Macht sich die elektronische Sitzverstellung eines Fahrzeugs während der Fahrt selbstständig, so darf der Besitzer das Auto auch dann an den Verkäufer zurückgeben, wenn ein Sachverständiger die Fehlfunktion weder bestätigen noch verneinen kann. Das hat das Landgericht Coburg mit einem am Freitag veröffentlichten Urteil vom 25. August 2010 entschieden (Az.: 13 O 637/08).
Der Kläger hatte bei dem beklagten Autohaus im Jahr 2007 einen Neuwagen im Wert von über 50.000 Euro erworben. Als Sonderausstattung war der Pkw unter anderem mit einer elektronischen Sitzverstellung für den Fahrersitz ausgerüstet.
Diese konnte so programmiert werden, dass sich der Sitz mit nur einem Knopfdruck für zwei unterschiedlich große Fahrer einstellen ließ. Das war im Fall des Klägers äußerst praktisch. Denn er selbst war 1,80 Meter groß, während seine Frau, welche das Auto gelegentlich ebenfalls fuhr, gerade einmal 1,60 Meter maß.
Kurze Freude
Die Freude an der elektronischen Sitzverstellung währte jedoch nur kurz. Denn schon wenige Wochen nach dem Kauf machte sie sich gelegentlich selbstständig – und zwar ohne Zutun des Fahrers.
Dadurch kam es wiederholt zu brenzligen Situationen. Denn fuhr der Sitz unerwartet auf die Position der Ehefrau des Klägers, wurde dieser kurzfristig hinter dem Steuer eingeklemmt. Saß seine Frau am Steuer konnte es passieren, dass sie sich urplötzlich viel zu weit von Lenkrad und Pedalen entfern wiederfand.

**Gespeicherte Daten**

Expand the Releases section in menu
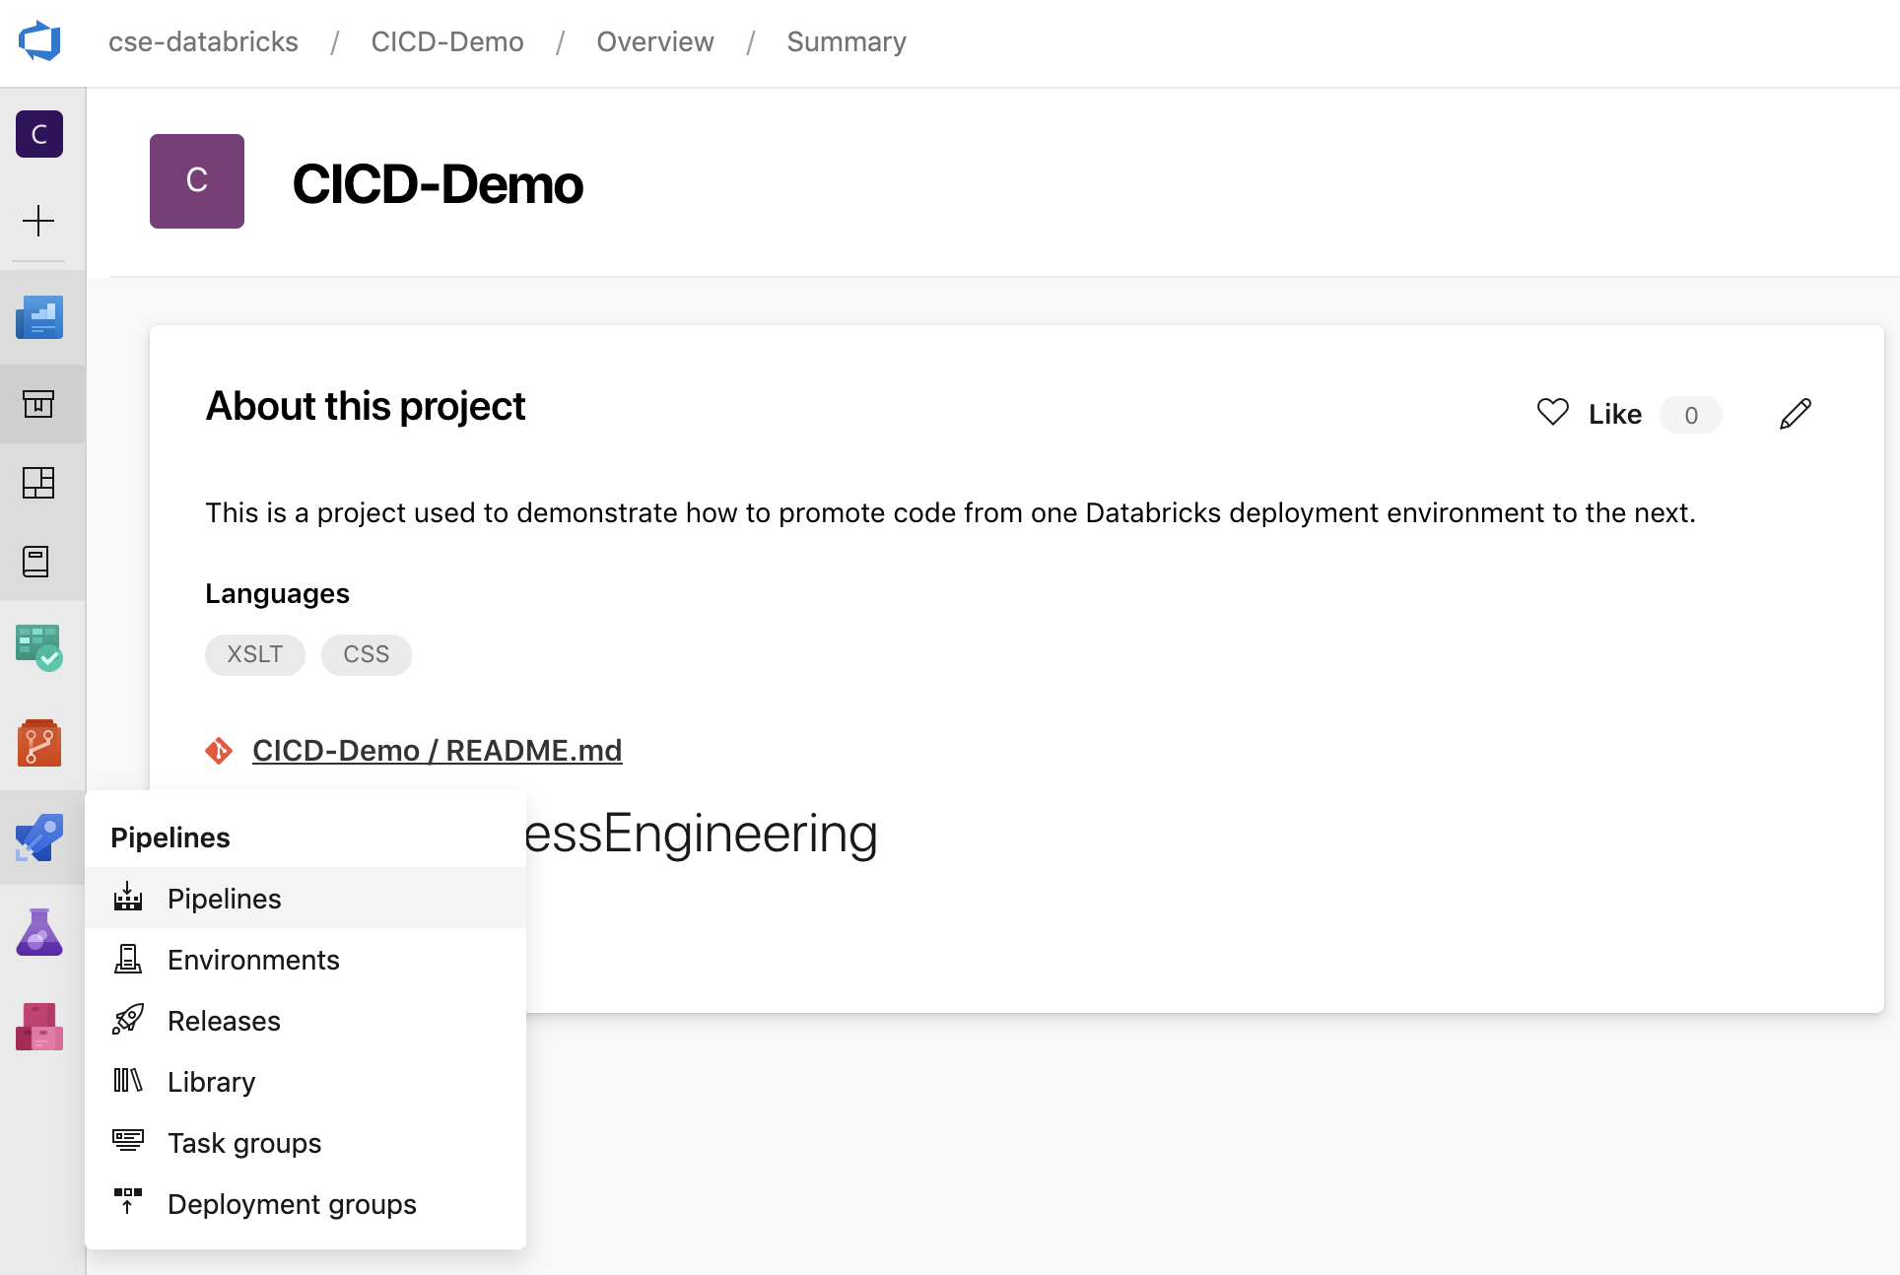 coord(224,1020)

**Zu bearbeitende Aufgaben**
• a. Schreibe aus dem zitierten Text die Stelle ab, die bei den Worten „Diese konnte so“ beginnt und nach „1,60 Meter maß.“ endet.
• b. Beantworte anhand des zitierten Textes diese Fragen:
(i) Welches Gericht hat das Urteil gefällt?
(ii) In welchem Jahr kaufte der Kläger den Neuwagen?
(iii) Wie groß war die Frau des Klägers?
Stütze dich dabei ausschließlich auf den zitierten Text.

**Lösungen je Aufgabe**
• a.
Diese konnte so programmiert werden, dass sich der Sitz mit nur einem Knopfdruck für zwei unterschiedlich große Fahrer einstellen ließ. Das war im Fall des Klägers äußerst praktisch. Denn er selbst war 1,80 Meter groß, während seine Frau, welche das Auto gelegentlich ebenfalls fuhr, gerade einmal 1,60 Meter maß.

• b.
(i) Das Landgericht Coburg.
(ii) 2007.
(iii) 1,60 Meter.